I have to say in all honesty that the Hoover Institution was also good to me, and I had a position with them for a number of years, but that didn’t happen for a while. And so I left, eventually I left George Mason University because I had these children. My daughter that we gave birth to, we probably could have put her in daycare, and she probably would have been okay.
But our son who came from Romania, we tried to put him in daycare, and basically he flunked out of daycare, and that’s our family joke now. Trust me, it was not funny at the time.
But eventually I left full-time teaching to move with my husband out to Silicon Valley, and when I did that, my free market economist friends basically thought I had lost my mind. My friend P.J. Hill, whom some of you know, who’s a Christian free market economist, P.J. says to me, Jenny, you’re a countercultural radical. And I said, yeah, I guess you’re right.

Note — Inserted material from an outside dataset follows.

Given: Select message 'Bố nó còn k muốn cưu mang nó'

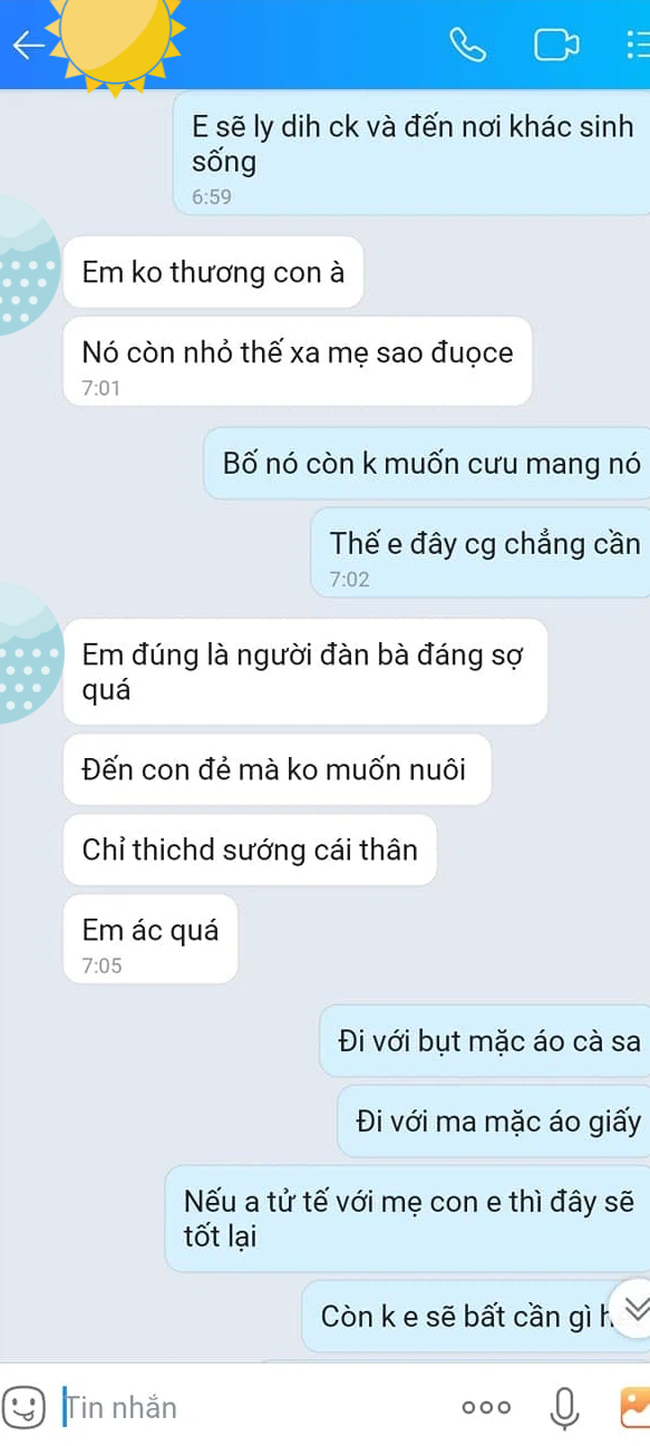Looking at the screenshot, I should click(428, 463).
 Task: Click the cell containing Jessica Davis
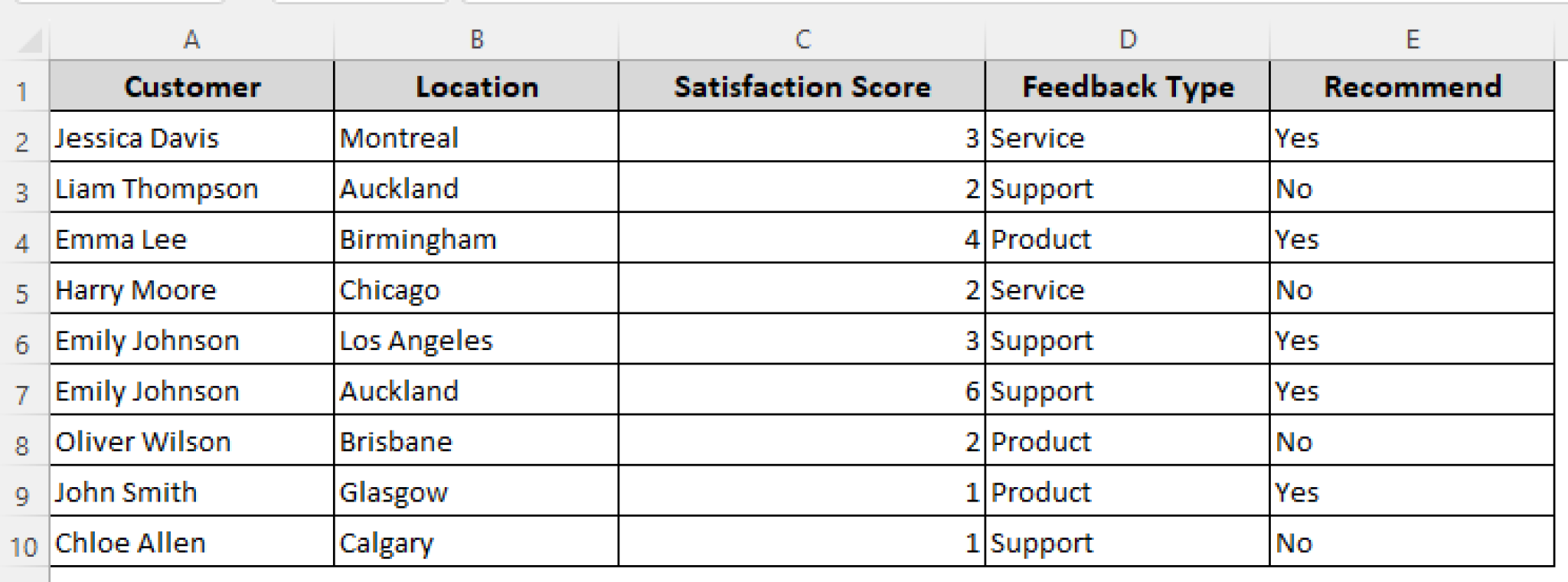coord(191,138)
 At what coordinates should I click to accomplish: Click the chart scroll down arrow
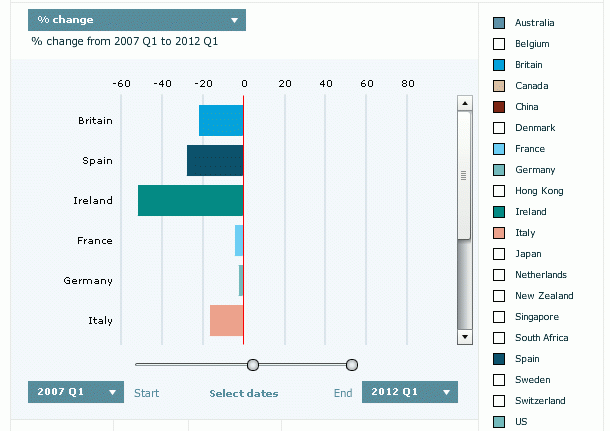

So at that time, when I left full-time teaching, I needed a position. I needed a title, a brand name, so that I could publish without saying Jennifer Roback Morse, housewife, okay? Even though I was coming to see that being a mother and a wife was in fact my primary vocation, that will not get you too far, you know, with editors and stuff.
So I called Kris back and I said, Kris, this is by now 1996, Kris, can you guys give me a title or a position or something? And he said, yeah, sure, you know, I mean, I don’t need money, that’s not the point. I’m not asking for a budget line item or something. I just need a title, so I look like I’m somebody. And so he came up with the title of Senior Research Fellow, which I have held that title ever since, and that brings me to Acton events and so on.
But in any case, I’m very grateful to the Acton Institute for their support of me. Most free market people could not care less about the family, and this is a big problem. And I hope by the end of the day today I convince you that this is a big problem for the whole of the conservative free market limited government movement, however you want to label that. We need to be concerned about the family.
You know, as I thank you, thank the Acton Institute, we know this very famous saying of Lord Acton, power corrupts, absolute power corrupts absolutely. If people know anything about Lord Acton, that’s the one thing they know. I do hope that people will, if, when I die, this is what I want on my tombstone, kids need their own parents. They don’t need high quality daycare. They don’t need substitute parents or alternative family forms or father figures or mother substance. No. Kids need their own parents.
So thank you very much. Just make a plan. Put that on my tombstone.
All right. So that’s part of what we’re going to talk about today. So now there’s a card that some of you received as you came in. It’s this little card, this little thing that has red print on it. This presentation that I’m about to do, the slide show, I will send you a PDF copy of these slides if you would like to have your personal copy if you will sign up on this.
And many of you, I know, have been to Acton University and so you have heard different talks that I’ve done. At the last Acton University, I gave three interrelated talks on these topics and I’m sure they’re available in the Acton archives. I know they’re available at ruthinstitute.org, complete with the PowerPoint.
So if you want more detail about what I’m going to talk about today, you can go to those places, those resources, either here or at the ruthinstitute.org.
So I want to just say a few words about where I live now, Lake Charles, Louisiana. By the way, my little boy who flunked out of daycare is now 29 years old and is doing fine. So whatever else I may say today, don’t be alarmed about my son. But part of his story was that he had a rough time getting there and he got involved in drugs and alcohol and has recovered from that and is now part of the recovery community in Lake Charles, Louisiana.